Learn from the Past
Mortgage backed securities (MBS) gained just 1 basis point (BP) from last Friday’s close which caused fixed mortgage rates to move sideways for the week.
The bond market (specifically MBS) was range-bound with very solid resistance and support levels that were tested and that held. It was a fairly light week for economic data but the data that we did get was solid.
The July YOY Consumer Price Index was a smidge hotter than expectations with the Core (ex food and energy) beating expectations with a 2.4%YOY gain vs. estimates of a 2.3% gain. The Headline CPI matched expectations with a YOY gain of 2.9% which also matches last month’s pace. The July YOY Producer Price Index was one tick off of expectations (3.3% vs. estimates of 3.4%) but still at very elevated levels. When you strip out the more volatile food and energy, the YOY Core reading was 2.7% vs. estimates of 2.8% which is well above the Fed’s target inflation rate of 2.0% even though they use PCE instead of PPI to measure inflation.

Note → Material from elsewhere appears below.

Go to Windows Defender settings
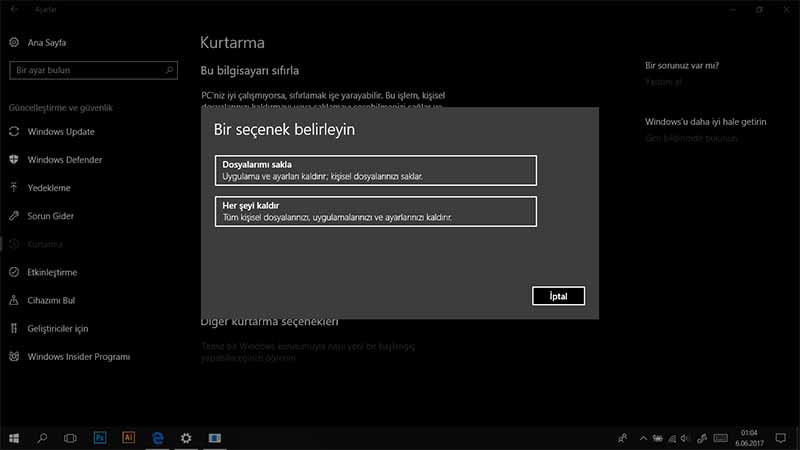The image size is (800, 450). pos(64,160)
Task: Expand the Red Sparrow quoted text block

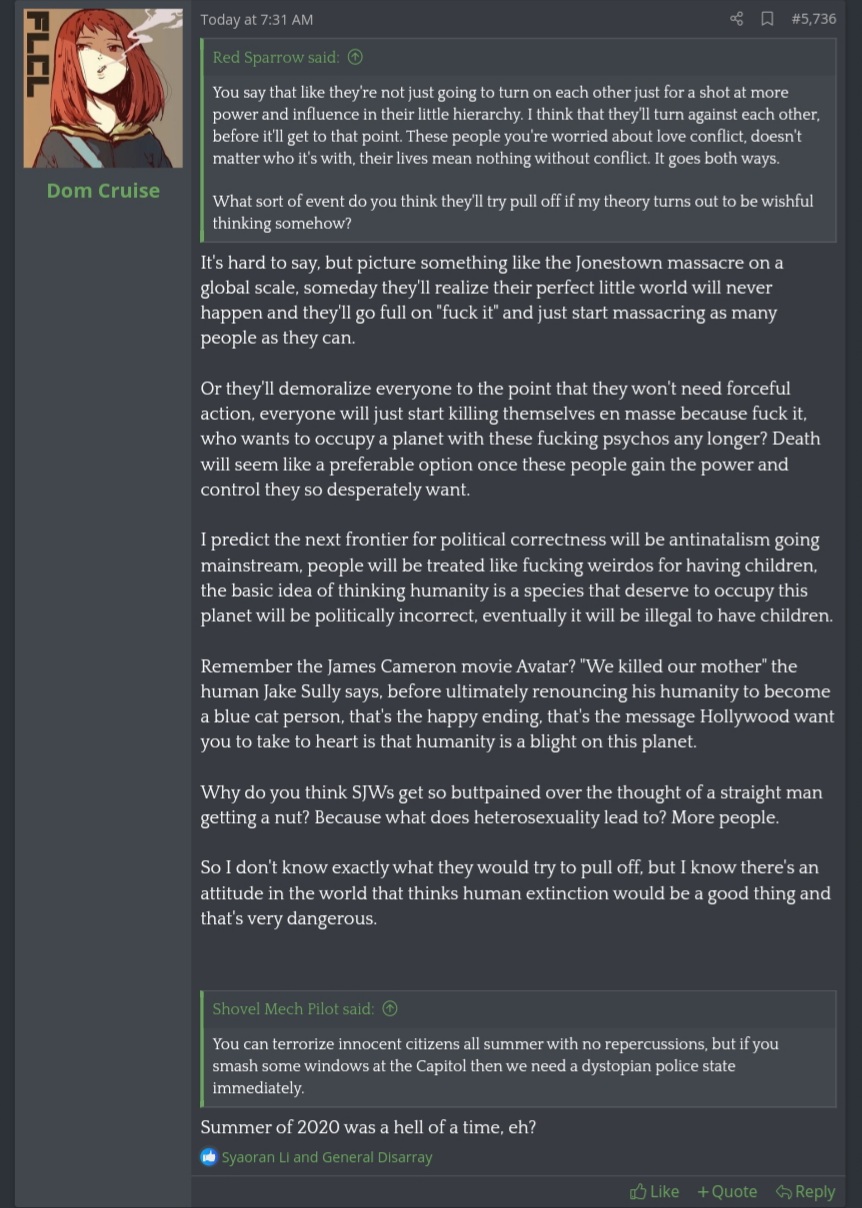Action: [519, 157]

The job market is still wide open. The June Job Openings and Labor Turnover Survey (JOLTS) showed that there were 6.662M unfilled jobs which was higher than the market forecasts of 6.646M. For the third straight month, there were actually more jobs available than there are people looking for work.
The IBD/TIPP August reading shows that consumers are not scared of the Trade Snore. The August reading was higher than expected (58.0 vs. estimates of 57.2) and is one of the highest readings in history.

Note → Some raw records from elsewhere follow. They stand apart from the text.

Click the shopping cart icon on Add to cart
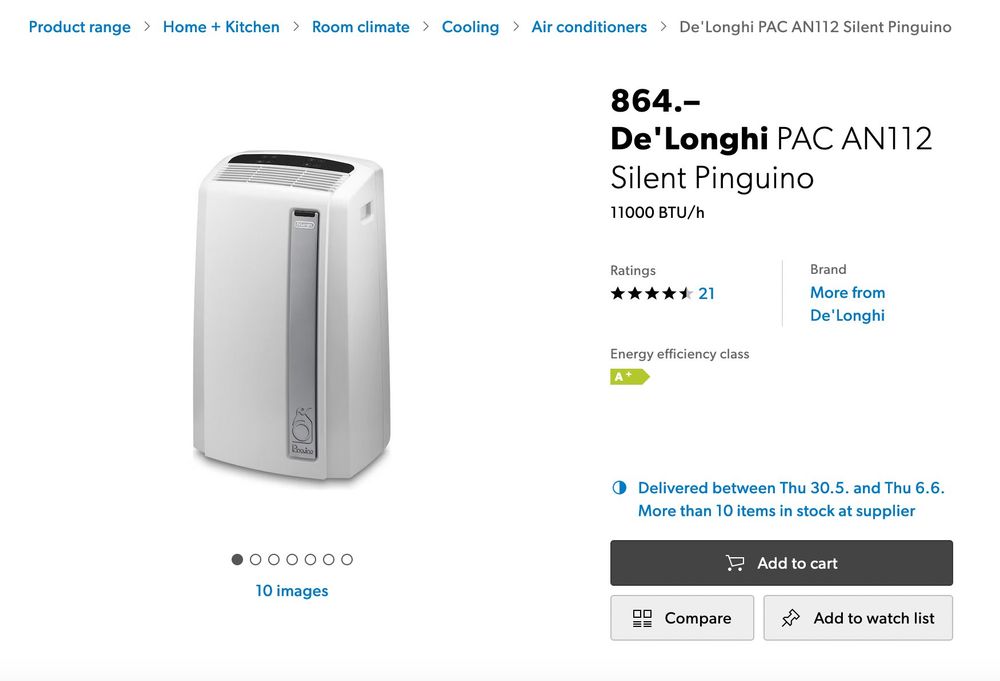Screen dimensions: 1000x681 click(x=735, y=562)
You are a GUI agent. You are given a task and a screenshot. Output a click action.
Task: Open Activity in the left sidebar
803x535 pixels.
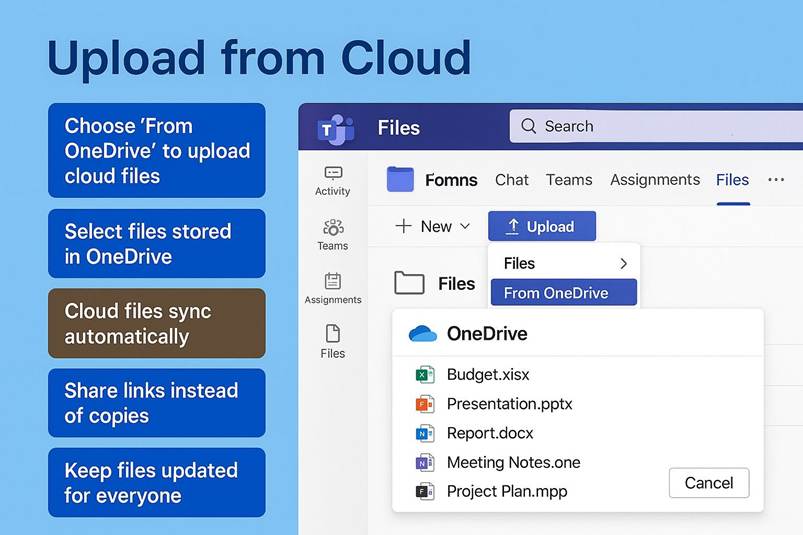coord(332,180)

What’s on the Agenda for this Week?
There aren’t any Treasury auctions or Talking Feds this week. The Geo-political and trade snore news will get the lion’s-share of the attention this week. But our Retail Sales need to be closely watched as well. MBS are expected to continue to trade near the top of the range of the trading channel and may even pop into the “danger zone” here and there but trading in the “danger zone” and staying in it are two different things.
The three areas that have the greatest ability to impact backend pricing this week are: (1) Trade Snores, (2) Geo-Political and (3) Domestic Flavor.

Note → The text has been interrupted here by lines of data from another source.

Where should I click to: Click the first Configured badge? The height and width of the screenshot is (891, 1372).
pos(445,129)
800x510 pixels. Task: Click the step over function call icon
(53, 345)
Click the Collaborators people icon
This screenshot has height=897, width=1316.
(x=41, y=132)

(1) The Trade Snore: Other than words, there really hasn’t been any significant changes or new policies from either China or the U.S. Any actual agreement will calm the markets and therefore push rates higher but most likely we will see more “war of the words” this week and not any real policy.
(2) Geo-Political: Turkey and their collapsing currency, financial market and economy will get plenty of headlines. As of now, they are not viewed as a larger cotangent but that could change. The Brexit will also get some attention as they begin another round of exit negotiations in Brussels this week. The continued spat between the Saudis and Canada will also be closely watched.
(3) Domestic Flavor: There will be some important reads this week that will help to shape up expectations and forecasts for the 3rd quarter GDP. Retail Sales on Wednesday will get the most market attention this week.
A very light start to the week with zero economic data (foreign or domestic) to impact pricing. There was nothing new on the Trade Snore front either.
There were no major (or minor) economic releases today.
On Deck for Tomorrow: Small Business Optimism, Import and Export Prices.
Congressional Budget Office
The CBO revised their internal expectations for growth, inflation and rates (three words that really mean the same thing as far as bonds are concerned). Their total GDP for 2018 was revised from 3.3% down to 3.1% which is still a very high rate. They kept their 2019 GDP forecast at 2.4%, citing an escalating trade war as their reason for the revision.